*Try it:* Go over the data and copy out each line with "Toggle" in it.

━━━━━━━━━━━━━━━━━━━━

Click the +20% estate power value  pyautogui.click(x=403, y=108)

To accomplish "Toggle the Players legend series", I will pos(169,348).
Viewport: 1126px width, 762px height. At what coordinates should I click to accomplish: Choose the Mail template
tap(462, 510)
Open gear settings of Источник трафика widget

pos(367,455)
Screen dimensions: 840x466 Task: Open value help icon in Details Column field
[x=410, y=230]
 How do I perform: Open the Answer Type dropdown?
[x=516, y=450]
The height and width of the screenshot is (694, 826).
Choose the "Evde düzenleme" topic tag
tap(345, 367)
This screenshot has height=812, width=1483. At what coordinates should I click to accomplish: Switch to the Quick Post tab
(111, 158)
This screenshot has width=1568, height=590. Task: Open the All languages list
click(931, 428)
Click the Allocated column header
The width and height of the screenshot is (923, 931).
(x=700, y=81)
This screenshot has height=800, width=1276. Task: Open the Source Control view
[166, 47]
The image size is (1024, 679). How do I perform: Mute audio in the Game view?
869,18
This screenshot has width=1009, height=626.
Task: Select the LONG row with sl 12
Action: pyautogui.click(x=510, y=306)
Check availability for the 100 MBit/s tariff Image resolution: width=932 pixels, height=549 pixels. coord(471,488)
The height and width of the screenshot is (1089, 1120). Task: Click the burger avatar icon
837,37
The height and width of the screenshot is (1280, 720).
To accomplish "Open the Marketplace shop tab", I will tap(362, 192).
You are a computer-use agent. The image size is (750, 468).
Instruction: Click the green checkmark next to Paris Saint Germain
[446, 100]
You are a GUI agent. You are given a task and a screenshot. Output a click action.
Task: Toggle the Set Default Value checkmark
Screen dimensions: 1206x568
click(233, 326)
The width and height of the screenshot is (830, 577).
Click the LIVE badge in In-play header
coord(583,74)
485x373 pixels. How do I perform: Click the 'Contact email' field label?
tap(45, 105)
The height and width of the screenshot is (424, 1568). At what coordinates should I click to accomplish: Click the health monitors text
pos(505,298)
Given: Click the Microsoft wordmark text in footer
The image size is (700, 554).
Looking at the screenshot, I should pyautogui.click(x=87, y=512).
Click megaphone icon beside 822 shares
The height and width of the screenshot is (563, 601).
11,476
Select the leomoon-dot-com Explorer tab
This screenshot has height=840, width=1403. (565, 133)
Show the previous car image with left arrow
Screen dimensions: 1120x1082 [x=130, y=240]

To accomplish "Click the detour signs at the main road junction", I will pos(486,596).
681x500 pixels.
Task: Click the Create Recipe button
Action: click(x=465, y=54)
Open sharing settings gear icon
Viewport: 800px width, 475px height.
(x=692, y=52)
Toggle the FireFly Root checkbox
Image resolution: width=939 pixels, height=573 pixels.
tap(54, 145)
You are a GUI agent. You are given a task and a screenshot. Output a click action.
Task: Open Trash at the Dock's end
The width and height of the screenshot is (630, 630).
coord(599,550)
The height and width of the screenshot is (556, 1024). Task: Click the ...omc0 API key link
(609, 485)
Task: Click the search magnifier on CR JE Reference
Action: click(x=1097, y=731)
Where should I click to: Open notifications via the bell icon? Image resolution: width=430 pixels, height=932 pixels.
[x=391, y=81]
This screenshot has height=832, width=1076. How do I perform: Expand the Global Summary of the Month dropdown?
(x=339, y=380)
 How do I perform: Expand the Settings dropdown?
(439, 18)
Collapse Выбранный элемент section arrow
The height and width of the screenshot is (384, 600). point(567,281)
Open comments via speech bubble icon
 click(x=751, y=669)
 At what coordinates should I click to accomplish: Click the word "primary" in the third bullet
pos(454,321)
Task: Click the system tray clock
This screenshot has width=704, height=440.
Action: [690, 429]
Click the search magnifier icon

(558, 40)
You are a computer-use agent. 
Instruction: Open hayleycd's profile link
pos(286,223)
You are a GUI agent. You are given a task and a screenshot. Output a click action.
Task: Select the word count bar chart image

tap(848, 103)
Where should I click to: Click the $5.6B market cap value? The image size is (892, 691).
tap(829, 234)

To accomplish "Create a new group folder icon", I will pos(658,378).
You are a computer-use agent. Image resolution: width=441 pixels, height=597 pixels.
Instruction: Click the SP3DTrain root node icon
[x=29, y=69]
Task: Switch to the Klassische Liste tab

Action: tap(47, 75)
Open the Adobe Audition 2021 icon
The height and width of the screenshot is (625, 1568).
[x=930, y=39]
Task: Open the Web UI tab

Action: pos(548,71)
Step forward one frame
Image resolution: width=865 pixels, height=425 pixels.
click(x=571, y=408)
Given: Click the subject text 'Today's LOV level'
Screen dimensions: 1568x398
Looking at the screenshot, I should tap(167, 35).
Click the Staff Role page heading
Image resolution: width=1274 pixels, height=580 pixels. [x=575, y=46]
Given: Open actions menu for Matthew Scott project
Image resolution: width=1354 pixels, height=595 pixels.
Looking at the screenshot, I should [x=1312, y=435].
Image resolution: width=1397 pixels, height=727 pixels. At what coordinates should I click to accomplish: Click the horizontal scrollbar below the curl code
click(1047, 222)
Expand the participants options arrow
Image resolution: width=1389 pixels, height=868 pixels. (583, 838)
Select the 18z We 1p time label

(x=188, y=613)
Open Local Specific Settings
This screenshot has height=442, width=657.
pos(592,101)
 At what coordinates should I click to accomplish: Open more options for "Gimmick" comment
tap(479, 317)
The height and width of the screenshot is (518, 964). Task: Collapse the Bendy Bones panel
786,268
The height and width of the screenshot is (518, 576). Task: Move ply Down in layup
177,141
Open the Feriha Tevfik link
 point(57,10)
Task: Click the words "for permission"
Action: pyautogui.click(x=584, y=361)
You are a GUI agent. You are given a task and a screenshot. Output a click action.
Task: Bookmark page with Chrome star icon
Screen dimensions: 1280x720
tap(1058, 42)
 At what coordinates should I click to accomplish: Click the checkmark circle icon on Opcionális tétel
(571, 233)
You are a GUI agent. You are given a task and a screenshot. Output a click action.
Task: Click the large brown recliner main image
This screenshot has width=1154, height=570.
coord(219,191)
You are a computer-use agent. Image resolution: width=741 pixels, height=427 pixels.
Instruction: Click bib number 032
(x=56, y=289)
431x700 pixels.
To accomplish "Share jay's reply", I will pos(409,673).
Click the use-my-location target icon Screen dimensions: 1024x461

━━━━━━━━━━━━━━━━━━━━

*Final answer:*
To accomplish "Toggle the Players legend series", I will pos(169,348).
Task: Toggle the Set Default Value checkmark
Toggle the FireFly Root checkbox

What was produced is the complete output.